== INSTRUCTIONS FOR THE TASK ==
The entries are to be repeated verbatim, with nothing left out.

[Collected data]
* * *
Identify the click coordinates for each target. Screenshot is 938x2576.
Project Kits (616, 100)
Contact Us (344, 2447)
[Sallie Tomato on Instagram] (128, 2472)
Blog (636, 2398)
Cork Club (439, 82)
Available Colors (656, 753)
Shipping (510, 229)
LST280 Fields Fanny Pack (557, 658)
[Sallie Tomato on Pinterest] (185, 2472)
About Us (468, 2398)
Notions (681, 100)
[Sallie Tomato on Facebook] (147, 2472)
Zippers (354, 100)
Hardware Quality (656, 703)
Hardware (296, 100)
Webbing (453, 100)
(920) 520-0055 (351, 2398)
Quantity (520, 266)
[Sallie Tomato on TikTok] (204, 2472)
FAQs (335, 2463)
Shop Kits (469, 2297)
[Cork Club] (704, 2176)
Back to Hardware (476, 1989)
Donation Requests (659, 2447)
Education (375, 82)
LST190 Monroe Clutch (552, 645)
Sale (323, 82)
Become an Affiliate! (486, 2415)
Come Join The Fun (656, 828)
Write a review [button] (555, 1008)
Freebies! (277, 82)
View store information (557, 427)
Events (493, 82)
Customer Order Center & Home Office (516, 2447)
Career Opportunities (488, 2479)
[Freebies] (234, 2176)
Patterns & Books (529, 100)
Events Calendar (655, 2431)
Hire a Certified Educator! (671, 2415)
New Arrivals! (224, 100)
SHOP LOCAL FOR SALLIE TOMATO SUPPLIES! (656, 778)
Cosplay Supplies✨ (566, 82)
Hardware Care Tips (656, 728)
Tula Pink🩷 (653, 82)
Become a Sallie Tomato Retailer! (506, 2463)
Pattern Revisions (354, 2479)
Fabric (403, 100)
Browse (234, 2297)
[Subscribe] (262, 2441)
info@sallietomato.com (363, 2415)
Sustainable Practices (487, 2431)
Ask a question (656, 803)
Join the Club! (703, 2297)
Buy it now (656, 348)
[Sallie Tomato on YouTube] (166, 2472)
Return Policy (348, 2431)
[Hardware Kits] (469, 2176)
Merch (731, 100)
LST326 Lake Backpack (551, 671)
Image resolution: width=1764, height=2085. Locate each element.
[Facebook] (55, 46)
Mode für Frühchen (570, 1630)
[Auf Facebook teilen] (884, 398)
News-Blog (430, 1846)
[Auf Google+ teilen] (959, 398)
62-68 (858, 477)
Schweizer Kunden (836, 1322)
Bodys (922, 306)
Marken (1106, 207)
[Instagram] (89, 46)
* * *
== SOLUTION TO THE EXERCISE ==
Identify the click coordinates for each target. Screenshot is 938x2576.
Project Kits (616, 100)
Contact Us (344, 2447)
[Sallie Tomato on Instagram] (128, 2472)
Blog (636, 2398)
Cork Club (439, 82)
Available Colors (656, 753)
Shipping (510, 229)
LST280 Fields Fanny Pack (557, 658)
[Sallie Tomato on Pinterest] (185, 2472)
About Us (468, 2398)
Notions (681, 100)
[Sallie Tomato on Facebook] (147, 2472)
Zippers (354, 100)
Hardware Quality (656, 703)
Hardware (296, 100)
Webbing (453, 100)
(920) 520-0055 (351, 2398)
Quantity (520, 266)
[Sallie Tomato on TikTok] (204, 2472)
FAQs (335, 2463)
Shop Kits (469, 2297)
[Cork Club] (704, 2176)
Back to Hardware (476, 1989)
Donation Requests (659, 2447)
Education (375, 82)
LST190 Monroe Clutch (552, 645)
Sale (323, 82)
Become an Affiliate! (486, 2415)
Come Join The Fun (656, 828)
Write a review [button] (555, 1008)
Freebies! (277, 82)
View store information (557, 427)
Events (493, 82)
Customer Order Center & Home Office (516, 2447)
Career Opportunities (488, 2479)
[Freebies] (234, 2176)
Patterns & Books (529, 100)
Events Calendar (655, 2431)
Hire a Certified Educator! (671, 2415)
New Arrivals! (224, 100)
SHOP LOCAL FOR SALLIE TOMATO SUPPLIES! (656, 778)
Cosplay Supplies✨ (566, 82)
Hardware Care Tips (656, 728)
Tula Pink🩷 (653, 82)
Become a Sallie Tomato Retailer! (506, 2463)
Pattern Revisions (354, 2479)
Fabric (403, 100)
Browse (234, 2297)
[Subscribe] (262, 2441)
info@sallietomato.com (363, 2415)
Sustainable Practices (487, 2431)
Ask a question (656, 803)
Join the Club! (703, 2297)
Buy it now (656, 348)
[Sallie Tomato on YouTube] (166, 2472)
Return Policy (348, 2431)
[Hardware Kits] (469, 2176)
Merch (731, 100)
LST326 Lake Backpack (551, 671)
Image resolution: width=1764, height=2085. Locate each element.
[Facebook] (55, 46)
Mode für Frühchen (570, 1630)
[Auf Facebook teilen] (884, 398)
News-Blog (430, 1846)
[Auf Google+ teilen] (959, 398)
62-68 (858, 477)
Schweizer Kunden (836, 1322)
Bodys (922, 306)
Marken (1106, 207)
[Instagram] (89, 46)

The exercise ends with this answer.